We discussed how the return profile of bonds may require a more nuanced and sophisticated approach to building portfolios to satisfy risk and return targets. We navigate this by taking the approach of blending multiple insights, including style factors into a single portfolio.
The methodologies used within the BlackRock Investment Grade Enhanced Bond Index and BlackRock High Yield Defensive Bond Index are built off of two diversifying insights, Quality and Value, to create corporate bond portfolios which seek to add resiliency in periods of market decline (Quality) and enhance returns during periods of positive market sentiment (Value). Critically, we observe that these two insights are diversifying—their returns tend to move in opposite directions—and combining them in the relevant proportions can help determine a better overall result. The below figure illustrates this portfolio construction process.
Figure 3: Blended style factor index construction process
Source: BlackRock. For illustrative purposes only.

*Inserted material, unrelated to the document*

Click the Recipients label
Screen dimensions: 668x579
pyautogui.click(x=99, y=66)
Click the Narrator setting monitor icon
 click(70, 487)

First, a quality screen is used to filter out securities that may be at a higher risk of rating downgrades or defaults, which can help minimize drawdowns during market downturns and periods of economic stress. Next, a tilt towards value is applied to the index to potentially enhance income and total returns of the portfolio after removing the lower quality securities. And finally, each index is optimized to align risk characteristics with the broad market and limit turnover and potential transaction costs.
Bottom line
In both research and practice, the methodologies created by BlackRock Systematic show that factors play a pivotal role in the risk and return outcomes within fixed income markets. Specifically, blending style factors—such as value and quality can help differentiate returns within security selection in corporate bonds. So, a style factor lens can be used to seek improved security selection within the corporate bond universe. While fixed income factor investing undoubtedly comes with challenges, our deep history of systematic fixed income investing illustrates the important role of factors in helping to differentiate return sources and striving to enhance portfolio outcomes.

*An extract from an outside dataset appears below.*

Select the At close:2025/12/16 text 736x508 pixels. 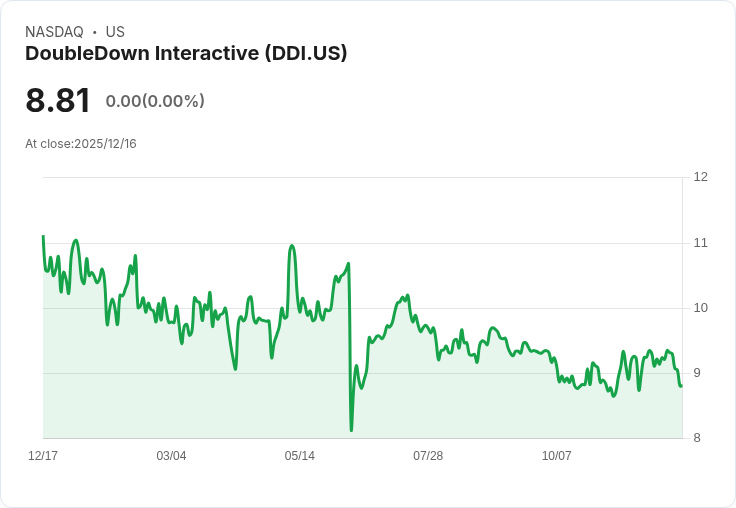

There can be no assurance that performance will be enhanced or risk will be reduced for funds that seek to provide exposure to certain quantitative investment characteristics “"factor”"). Exposure to such investment factors may detract from performance in some market environments, perhaps for extended periods. In such circumstances, a fund may seek to maintain exposure to the targeted investment factors and not adjust to target different factors, which could result in losses.